Several studies have reported that combined low DOA scores (<40) and hypotension are associated with harm (Sessler et al. 2012; Willingham et al. 2014), although this remains a topic of debate and the ‘triple low’ phenomenon has been recently both questioned (Kertai et al. 2014) and supported (Willingham et al. 2015). Almost three quarters of patients whose DOA was monitored in our study had a combined ‘double low’ (concomitant BIS <40 and hypotension). Whilst we acknowledge that this was a small number of patients (33), it suggests that the technology is not being applied in an effort to minimise anaesthetic dose or lack of confidence to reduce dose below certain thresholds based on this technique. Whilst NICE guidelines on DOA monitoring have provoked some criticisms (Smith et al. 2013), particularly around who constitutes the ‘higher risk’ category, older people are well recognised to have an increased risk of perioperative complications. Subsequent to this, both the AAGBI (Griffiths et al. 2014) and Fifth National Audit Project of the Royal College of Anasthetists (NAP5) report (Pandit et al. 2014) endorsed DOA monitoring to avoid excessively deep anaesthetic states and associated hypotension, suggesting a rationale for more widespread use in the elderly.

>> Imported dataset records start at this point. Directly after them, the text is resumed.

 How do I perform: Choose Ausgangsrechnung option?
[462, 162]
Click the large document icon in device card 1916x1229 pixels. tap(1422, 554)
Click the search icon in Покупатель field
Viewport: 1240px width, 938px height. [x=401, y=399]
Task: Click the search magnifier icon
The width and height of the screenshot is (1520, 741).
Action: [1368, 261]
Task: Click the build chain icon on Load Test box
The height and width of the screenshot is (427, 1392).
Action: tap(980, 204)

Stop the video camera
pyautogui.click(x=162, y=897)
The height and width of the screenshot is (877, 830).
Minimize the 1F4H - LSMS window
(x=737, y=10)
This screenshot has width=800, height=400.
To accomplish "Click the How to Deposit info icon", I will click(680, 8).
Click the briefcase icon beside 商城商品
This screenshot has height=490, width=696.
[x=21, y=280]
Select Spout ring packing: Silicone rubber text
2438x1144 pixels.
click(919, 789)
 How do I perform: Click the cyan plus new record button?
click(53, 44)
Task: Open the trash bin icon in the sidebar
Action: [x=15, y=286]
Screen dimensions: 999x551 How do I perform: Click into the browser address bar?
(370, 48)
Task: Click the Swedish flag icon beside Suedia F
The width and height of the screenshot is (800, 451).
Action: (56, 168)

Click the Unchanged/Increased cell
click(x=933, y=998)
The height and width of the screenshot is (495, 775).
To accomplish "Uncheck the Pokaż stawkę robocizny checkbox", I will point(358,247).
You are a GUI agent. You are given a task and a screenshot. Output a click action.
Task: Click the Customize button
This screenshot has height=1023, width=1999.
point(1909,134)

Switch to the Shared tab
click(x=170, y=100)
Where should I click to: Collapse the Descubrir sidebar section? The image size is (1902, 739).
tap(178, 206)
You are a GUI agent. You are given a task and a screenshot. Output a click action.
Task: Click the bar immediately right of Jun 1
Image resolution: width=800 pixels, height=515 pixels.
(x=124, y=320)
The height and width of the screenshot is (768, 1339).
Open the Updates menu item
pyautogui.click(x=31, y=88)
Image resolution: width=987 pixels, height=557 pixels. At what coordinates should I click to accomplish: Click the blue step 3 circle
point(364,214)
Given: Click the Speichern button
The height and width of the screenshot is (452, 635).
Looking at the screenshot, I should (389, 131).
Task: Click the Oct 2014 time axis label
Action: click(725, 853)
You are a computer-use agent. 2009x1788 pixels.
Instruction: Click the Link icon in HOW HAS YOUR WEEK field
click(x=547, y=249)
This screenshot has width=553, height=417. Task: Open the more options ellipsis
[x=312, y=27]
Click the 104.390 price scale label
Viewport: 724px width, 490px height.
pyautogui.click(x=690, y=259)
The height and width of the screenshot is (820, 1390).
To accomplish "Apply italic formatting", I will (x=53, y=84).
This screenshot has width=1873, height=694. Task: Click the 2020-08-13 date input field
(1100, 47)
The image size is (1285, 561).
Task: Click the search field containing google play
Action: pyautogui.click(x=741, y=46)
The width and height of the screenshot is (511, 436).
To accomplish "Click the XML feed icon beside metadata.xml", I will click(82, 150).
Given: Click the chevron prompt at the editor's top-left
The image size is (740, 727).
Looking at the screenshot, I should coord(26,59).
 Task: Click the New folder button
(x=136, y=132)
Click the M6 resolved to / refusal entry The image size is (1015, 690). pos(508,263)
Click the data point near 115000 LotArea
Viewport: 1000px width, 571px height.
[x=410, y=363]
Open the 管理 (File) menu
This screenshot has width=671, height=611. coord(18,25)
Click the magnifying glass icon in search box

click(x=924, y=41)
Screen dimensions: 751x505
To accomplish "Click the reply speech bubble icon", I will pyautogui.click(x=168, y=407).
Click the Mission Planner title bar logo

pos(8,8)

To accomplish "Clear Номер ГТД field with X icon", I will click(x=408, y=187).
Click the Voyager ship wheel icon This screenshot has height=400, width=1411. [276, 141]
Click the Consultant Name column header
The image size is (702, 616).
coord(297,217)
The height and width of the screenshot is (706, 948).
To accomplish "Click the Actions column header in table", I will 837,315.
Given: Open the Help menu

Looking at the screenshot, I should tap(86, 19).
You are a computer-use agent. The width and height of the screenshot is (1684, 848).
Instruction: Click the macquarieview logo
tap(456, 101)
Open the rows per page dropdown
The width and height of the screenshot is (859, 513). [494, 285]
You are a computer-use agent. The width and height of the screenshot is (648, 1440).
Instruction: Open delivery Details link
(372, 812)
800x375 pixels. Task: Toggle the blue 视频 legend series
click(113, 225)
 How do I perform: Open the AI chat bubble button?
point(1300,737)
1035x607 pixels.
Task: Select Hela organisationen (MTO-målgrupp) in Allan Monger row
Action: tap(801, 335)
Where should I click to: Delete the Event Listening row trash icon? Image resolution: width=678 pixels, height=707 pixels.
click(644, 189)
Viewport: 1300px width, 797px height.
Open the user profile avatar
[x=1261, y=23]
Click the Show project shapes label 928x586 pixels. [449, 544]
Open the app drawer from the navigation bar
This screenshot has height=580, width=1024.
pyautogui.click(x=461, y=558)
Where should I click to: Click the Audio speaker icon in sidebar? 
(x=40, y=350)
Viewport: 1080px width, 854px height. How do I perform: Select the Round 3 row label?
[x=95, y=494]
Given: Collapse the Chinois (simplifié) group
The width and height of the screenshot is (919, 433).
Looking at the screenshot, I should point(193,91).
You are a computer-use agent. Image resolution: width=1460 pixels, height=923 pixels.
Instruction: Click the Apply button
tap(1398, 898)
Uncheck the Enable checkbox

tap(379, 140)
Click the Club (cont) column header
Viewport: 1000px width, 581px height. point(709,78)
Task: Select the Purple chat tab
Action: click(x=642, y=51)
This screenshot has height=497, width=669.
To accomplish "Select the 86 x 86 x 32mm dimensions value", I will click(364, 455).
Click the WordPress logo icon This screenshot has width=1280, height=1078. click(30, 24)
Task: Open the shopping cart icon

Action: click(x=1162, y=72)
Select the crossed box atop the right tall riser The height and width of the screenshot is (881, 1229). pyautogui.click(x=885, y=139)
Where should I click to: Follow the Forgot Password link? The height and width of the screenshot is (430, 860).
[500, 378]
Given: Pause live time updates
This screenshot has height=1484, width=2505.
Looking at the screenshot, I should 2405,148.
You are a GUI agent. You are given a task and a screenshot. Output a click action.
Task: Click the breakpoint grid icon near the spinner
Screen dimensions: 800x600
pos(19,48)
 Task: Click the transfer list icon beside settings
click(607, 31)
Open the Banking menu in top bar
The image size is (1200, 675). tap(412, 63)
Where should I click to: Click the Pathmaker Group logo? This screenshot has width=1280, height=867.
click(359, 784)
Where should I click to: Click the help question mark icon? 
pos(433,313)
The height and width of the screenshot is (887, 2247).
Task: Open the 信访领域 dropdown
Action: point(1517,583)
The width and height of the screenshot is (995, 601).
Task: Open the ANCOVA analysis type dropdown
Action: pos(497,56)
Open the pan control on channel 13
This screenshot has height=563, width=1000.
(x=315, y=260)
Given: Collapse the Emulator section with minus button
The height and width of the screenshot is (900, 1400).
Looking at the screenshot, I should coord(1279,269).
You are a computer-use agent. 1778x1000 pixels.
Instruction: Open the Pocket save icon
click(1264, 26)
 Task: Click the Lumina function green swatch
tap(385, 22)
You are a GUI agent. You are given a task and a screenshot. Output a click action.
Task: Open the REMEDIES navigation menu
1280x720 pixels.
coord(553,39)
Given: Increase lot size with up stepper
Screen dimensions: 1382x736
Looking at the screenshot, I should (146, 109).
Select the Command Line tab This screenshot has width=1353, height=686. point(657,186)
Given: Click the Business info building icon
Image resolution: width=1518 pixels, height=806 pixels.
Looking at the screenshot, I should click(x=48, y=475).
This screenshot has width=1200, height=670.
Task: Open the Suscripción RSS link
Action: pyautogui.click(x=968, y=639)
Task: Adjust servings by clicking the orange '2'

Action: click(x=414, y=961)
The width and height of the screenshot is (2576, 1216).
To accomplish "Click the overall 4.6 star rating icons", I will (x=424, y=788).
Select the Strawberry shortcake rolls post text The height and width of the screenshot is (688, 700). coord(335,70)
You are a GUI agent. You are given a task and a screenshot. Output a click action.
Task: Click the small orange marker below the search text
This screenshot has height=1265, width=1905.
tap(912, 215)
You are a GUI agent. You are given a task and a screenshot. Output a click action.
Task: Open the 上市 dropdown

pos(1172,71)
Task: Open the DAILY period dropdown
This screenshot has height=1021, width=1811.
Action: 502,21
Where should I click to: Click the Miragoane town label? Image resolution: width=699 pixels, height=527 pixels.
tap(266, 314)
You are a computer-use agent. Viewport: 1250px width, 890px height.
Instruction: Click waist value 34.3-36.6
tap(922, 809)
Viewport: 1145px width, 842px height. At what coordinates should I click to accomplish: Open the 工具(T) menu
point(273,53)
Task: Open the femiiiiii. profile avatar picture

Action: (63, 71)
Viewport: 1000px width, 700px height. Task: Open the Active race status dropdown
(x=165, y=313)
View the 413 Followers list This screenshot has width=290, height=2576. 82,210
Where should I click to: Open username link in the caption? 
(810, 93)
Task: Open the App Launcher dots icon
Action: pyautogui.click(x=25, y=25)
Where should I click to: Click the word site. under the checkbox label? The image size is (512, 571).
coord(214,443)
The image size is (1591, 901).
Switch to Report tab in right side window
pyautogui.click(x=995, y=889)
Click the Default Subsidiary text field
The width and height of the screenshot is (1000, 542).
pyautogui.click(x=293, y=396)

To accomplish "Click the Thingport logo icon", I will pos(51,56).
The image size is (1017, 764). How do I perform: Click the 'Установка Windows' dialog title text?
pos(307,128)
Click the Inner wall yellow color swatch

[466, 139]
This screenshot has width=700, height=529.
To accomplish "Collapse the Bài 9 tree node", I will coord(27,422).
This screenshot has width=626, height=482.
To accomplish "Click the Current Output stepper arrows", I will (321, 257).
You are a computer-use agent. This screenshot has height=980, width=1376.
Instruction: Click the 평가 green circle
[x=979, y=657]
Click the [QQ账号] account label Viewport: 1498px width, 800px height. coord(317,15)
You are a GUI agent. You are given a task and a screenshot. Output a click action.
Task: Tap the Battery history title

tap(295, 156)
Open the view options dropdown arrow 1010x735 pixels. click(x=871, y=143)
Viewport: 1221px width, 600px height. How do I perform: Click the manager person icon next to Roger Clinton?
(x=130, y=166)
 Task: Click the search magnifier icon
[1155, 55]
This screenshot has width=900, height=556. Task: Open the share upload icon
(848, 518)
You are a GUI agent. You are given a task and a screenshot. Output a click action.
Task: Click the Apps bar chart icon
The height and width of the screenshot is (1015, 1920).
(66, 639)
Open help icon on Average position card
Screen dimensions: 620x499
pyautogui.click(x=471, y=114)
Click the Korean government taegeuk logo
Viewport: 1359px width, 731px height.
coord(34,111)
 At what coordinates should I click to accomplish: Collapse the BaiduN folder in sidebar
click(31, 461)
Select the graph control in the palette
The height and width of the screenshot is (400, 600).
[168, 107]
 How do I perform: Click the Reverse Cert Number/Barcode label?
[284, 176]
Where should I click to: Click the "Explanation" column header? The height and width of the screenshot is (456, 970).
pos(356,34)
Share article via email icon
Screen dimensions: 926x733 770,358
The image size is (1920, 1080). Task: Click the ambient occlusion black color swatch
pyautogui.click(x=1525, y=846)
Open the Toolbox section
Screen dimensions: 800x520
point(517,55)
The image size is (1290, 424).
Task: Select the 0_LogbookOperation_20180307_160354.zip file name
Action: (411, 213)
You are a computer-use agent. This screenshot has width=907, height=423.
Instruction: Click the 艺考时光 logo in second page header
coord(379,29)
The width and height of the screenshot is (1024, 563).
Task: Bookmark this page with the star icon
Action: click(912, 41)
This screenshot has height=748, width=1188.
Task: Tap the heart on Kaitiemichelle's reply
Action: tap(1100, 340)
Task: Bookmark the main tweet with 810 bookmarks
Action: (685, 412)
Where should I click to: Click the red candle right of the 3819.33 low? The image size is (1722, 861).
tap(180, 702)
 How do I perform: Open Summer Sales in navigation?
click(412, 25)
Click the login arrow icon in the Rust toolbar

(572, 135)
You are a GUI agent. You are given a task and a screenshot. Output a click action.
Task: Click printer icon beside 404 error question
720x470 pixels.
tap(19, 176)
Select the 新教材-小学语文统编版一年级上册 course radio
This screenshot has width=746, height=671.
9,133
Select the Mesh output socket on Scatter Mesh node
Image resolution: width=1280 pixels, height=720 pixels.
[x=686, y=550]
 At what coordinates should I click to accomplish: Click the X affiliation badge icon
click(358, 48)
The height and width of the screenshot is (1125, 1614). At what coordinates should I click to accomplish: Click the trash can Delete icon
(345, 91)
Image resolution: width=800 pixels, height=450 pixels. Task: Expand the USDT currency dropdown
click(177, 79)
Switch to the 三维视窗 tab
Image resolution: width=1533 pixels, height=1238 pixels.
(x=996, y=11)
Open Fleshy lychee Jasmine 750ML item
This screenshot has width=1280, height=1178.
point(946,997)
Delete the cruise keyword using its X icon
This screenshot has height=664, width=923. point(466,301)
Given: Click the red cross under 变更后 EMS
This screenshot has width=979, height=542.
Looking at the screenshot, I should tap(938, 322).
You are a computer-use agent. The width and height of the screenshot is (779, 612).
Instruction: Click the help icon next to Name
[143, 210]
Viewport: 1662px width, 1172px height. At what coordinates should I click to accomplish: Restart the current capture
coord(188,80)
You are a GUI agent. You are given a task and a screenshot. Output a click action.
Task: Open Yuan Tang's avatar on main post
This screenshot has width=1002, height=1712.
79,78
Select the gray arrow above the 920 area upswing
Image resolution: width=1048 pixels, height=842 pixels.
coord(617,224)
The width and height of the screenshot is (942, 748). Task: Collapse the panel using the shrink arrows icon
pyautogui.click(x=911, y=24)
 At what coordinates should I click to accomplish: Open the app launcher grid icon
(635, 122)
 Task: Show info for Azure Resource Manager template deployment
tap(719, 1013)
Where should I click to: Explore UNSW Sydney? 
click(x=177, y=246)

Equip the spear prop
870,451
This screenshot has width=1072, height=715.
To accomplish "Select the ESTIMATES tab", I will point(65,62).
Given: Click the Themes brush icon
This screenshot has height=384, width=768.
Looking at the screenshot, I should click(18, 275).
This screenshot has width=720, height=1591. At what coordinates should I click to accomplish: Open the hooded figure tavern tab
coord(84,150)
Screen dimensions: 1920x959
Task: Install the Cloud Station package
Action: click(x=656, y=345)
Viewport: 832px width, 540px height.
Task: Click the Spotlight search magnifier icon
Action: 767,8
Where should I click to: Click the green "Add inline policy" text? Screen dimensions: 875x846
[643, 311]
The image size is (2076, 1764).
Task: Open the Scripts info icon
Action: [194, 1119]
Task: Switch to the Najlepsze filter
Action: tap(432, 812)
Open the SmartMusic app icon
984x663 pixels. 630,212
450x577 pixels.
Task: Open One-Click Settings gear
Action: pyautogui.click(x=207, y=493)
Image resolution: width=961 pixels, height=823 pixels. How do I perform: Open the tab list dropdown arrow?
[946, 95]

PLAN is a trainee-led collaborative research and audit network supported by the London Academy of Anaesthesia. The structure is similar to other trainee networks (South West Anaesthetic Research Matrix 2014); projects are proposed and voted for by members and then coordinated by the proposer supported by a core committee. Our sample of 481 patients is sufficient to assess the common intraoperative targets measured and the feasibility of delivering this investigation at a larger scale, when outcomes data could also be collected. International studies have typically used retrospective analysis of electronic records; however, this is unavailable in the majority of UK departments. Trainees collected data based in recovery ensuring capture of all cases. Our aim was to assess adherence to targets rather than outcomes (which have been established by other investigators); therefore, we did not collect comprehensive patient and treatment details or postoperative outcomes, all of which potentially limit the scope of our findings. The high rate of paper anaesthetic charts in our study may cause some hypotensive episodes to be missed due to ‘smoothing’ and inaccuracies in handwritten records (Van Schalkwyk et al. 2011), meaning the true rate may actually be higher than reported. However, the written record is likely to still reflect the thresholds the anaesthetist considers important even if it deviates from electronic notes, and this is the key information of interest when informing an improvement strategy. There was variety in the quantity of data submitted from the different hospitals, and we did not assess the number or seniority of anaesthetists delivering care; therefore, our results might possibly disproportionately reflect the practice of a smaller sample of practitioners.

Conclusions

We have demonstrated that IOH is widely prevalent in elective and unscheduled surgery in older patients in a UK setting. DOA monitoring, which might be used to minimise excessively deep anaesthesia and associated hypotension, is infrequently used. Our results suggest the need for a larger national UK investigation of practice to further clarify the clinical threshold employed for treatment of IOH in the context of patient factors and outcome. Although prospective interventional studies are required to establish an effect of tighter blood pressure control, it is unlikely that a drop of >40 % should be tolerated. Greater awareness of this issue may enable local quality improvement and improved outcomes. National studies using trainee networks have the potential to deliver these goals.